Organisation, Structure and Participants
The conference was organized during 17-19 July 2023 at India International Centre, Lodhi Estate, New Delhi. It was organized by the Institute for Human Development (IHD), New Delhi; International Labour Organization, and Southern Centre for Inequality Studies (SCIS), WITS University, Johannesburg in collaboration with NITI Aayog, Government of India. Professor Ravi Srivastava, Professor and Director, Centre for Employment Studies, IHD; Professor Imraan Valodia, Director, Southern Centre for Inequality Studies (SCIS) and Pro Vice-Chancellor, Climate, Sustainability and Inequality, University of the Witwatersrand, South Africa, and Dr. Uma Rani, Senior Economist, Research Department, International Labour Organisation, Geneva, were the Conference Coordinators.
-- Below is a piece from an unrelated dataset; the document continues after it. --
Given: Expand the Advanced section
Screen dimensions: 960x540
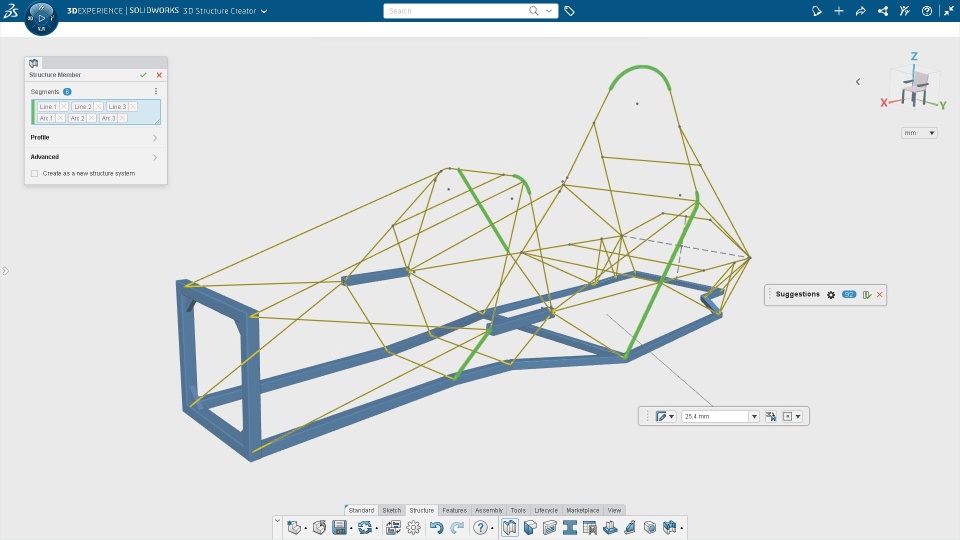Looking at the screenshot, I should click(95, 157).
Well-known scholars working in this area presented their papers. Around 60 papers were selected through a process of competitive call for papers. Apart from paper presentations, three plenary panels including a round table conference was organised on ‘Managing Future of Work for Inclusive Development’. A special lecture on ‘Can We Redirect Technological Change? When, How, and to Achieve What Exactly?’ was also organised in hybrid mode. Experts from various fields -policymaking, industry, technology companies, workers’ organisations and academics – were invited to contribute in these Panels.
Altogether around 250 scholars participated in the conference from diverse fields ranging from policymaking, civil society, industry, worker’s organisations and international organisations as well as academics.
Output of the Conference
The select and revised papers presented in the conference will be brought out as one or two special issues of the Indian Journal of Labour Economics (a quarterly journal of Indian Society of Labour Economics published by Springer). We hope that these outputs will make a good contribution to the theme of technology and future of work.
A proceeding report of the conference deliberations will be brought out shortly.